• [Task] In exact form, set down only those lines of the material that run from its first line to the line with "You are a computer-use agent. Image", inclusive.

─── Data for processing ───

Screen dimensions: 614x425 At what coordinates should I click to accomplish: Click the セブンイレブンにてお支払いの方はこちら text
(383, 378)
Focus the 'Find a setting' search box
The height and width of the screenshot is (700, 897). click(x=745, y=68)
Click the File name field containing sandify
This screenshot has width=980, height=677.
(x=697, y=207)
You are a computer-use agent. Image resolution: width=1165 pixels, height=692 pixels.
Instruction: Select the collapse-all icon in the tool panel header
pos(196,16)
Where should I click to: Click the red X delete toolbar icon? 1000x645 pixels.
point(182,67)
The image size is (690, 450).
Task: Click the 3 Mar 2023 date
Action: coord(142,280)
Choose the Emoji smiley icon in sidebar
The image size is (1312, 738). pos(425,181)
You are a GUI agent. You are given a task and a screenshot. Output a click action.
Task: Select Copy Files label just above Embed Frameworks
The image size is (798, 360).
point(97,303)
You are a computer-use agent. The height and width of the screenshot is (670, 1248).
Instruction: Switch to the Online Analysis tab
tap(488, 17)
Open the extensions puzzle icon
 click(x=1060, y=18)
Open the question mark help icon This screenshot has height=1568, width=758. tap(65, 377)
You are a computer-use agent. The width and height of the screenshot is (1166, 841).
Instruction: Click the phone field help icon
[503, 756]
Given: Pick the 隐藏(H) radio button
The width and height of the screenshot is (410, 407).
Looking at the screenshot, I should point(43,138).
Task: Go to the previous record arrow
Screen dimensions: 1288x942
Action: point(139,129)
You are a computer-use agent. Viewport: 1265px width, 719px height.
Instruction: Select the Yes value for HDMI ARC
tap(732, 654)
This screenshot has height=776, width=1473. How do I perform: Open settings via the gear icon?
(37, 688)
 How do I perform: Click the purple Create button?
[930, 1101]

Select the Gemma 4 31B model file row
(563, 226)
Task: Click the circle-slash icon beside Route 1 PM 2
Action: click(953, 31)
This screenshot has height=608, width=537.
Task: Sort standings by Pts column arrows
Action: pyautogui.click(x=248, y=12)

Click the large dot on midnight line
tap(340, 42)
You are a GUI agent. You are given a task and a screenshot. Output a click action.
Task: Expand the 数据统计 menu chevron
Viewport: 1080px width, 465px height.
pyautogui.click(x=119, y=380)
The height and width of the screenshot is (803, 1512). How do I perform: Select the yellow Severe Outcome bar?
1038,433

───

• [Expected answer]
Screen dimensions: 614x425 At what coordinates should I click to accomplish: Click the セブンイレブンにてお支払いの方はこちら text
(383, 378)
Focus the 'Find a setting' search box
The height and width of the screenshot is (700, 897). click(x=745, y=68)
Click the File name field containing sandify
This screenshot has width=980, height=677.
(x=697, y=207)
You are a computer-use agent. Image resolution: width=1165 pixels, height=692 pixels.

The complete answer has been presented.